What a difference a year makes. Eight months ago, the debate regarding whether Adrian Peterson could break Smith’s record was a legitimate talking point. After a “down” season with 1,266 yards in 14 games, nobody is asking that question anymore. Of course, Peterson never had much of a chance of breaking the record anyway, which was the point of my post. Not only had Smith outgained him Peterson through each of their first six seasons, and not only did Smith enter the league a year earlier than Peterson, but Emmitt Smith was also the leader in career rushing yards after a player’s first six seasons.
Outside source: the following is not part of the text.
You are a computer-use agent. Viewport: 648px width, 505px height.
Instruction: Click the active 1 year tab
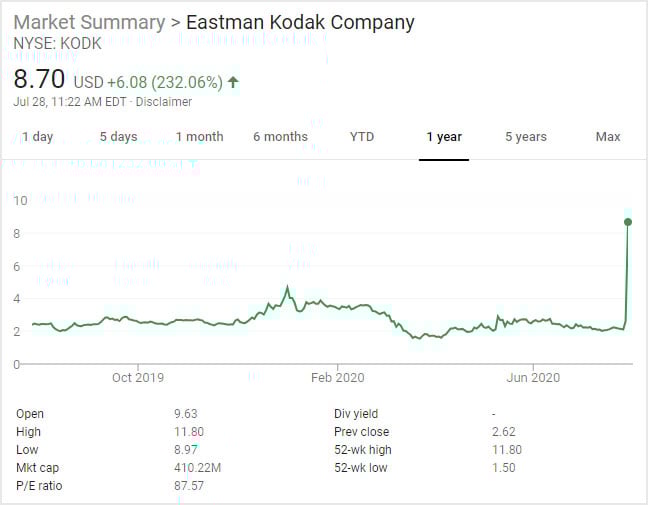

Peterson just turned 29 years old. He ranks sixth in career rushing yards through age 28, but Smith has a 1,119 yard advantage when it comes to rushing yards through age 28. Barry Sanders has them both beat, of course, but he retired after his age 30 season. The problem for Peterson? He needs to run for 8,241 yards during his age 29+ seasons to break Smith’s record. The career leader in yards after turning 29 is Smith with 7,121 yards.

What can we learn: Unless Peterson finds the fountain of youth, Smith’s record won’t be challenged for a long, long time.

Witnesses to Greatness: Aaron Rodgers Edition, August 30, 2013

In late August, I wondered if we had taken Rodgers’ dominance for granted. After all, he had a career passer rating of 104.9, the best ever. Then in 2013, he produced a passer rating of … 104.9, the fifth best mark among qualifying passers.

Passer rating stinks, as we all know, but Rodgers is dominant in nearly every metric. If we break passer rating down into its four parts we see:

  • Entering 2013, Rodgers was the career leader in completion percentage. Drew Brees now holds a 0.1% edge over Rodgers in this category. Rodgers completed 66.6% of his passes last year, the 5th best mark of 2013.
  • Rodgers was the career leader in interception rate entering 2013, and still holds that crown. Believe it or not, his 2.1% interception rate last year ranked only 12th.
  • With a 5.9% touchdown rate in 2013 (5th best), he remains the active leader in touchdown percentage. Everyone ahead of him on the career list began their career before 1960.
  • Rodgers was the active leader in yards/attempt prior to 2013, and then he had another dominant year by producing an 8.7 average (2nd best). He’s now widened his lead in this metric and should remain the active leader for the foreseeable future.

What can we learn: That Rodgers is the man? Of course, this year we got to see that first-hand. The Packers went 6-3 in Rodgers’ 9 starts and 2-4-1 without him, but remember, he threw just two passes in his Bears start, which the Packers lost. Count that as a non-Rodgers game, and Green Bay went 6-2 with him and 2-5-1 without him. From there, one might infer that he added 3.5 wins to the Packers last year, tied for the 4th most ever from a quarterback relative to his backups.

The only area where Rodgers struggles is with sacks, and it’s worth remembering that all of his other rate stats are slightly inflated because they do not include sacks in the denominator. He’s still the man, of course, but sacks, era adjustments, and the fact that he isn’t done producing top seasons is why he “only” ranked 12th and 14th on these lists.

{ 3 comments }
  • Laverneus Dinglefoot March 29, 2014, 12:18 pm

    The bit about Rodgers made me think of this. One thing have done to include sacks in the rating but still produce a number that non-stat people recognize is find ln(ANY/A) and multiply by 50. It generally spits out a number similar to passer rating. It may be a bit arbitrary, but when Rodgers is the career leader with 7.59 ANY/A, most fans don’t really “get” that. My quickfix equation gives him a 101.34, which it closer to what people are used to seeing.

    Looking at the career top 10 in ANY/A, only Marino has a passer rating under 90. But in this system, he gets a 94 as a reward for being so darned good at avoiding sacks. Like I said, it is somewhat arbitrary, but it gets the job done for this guy.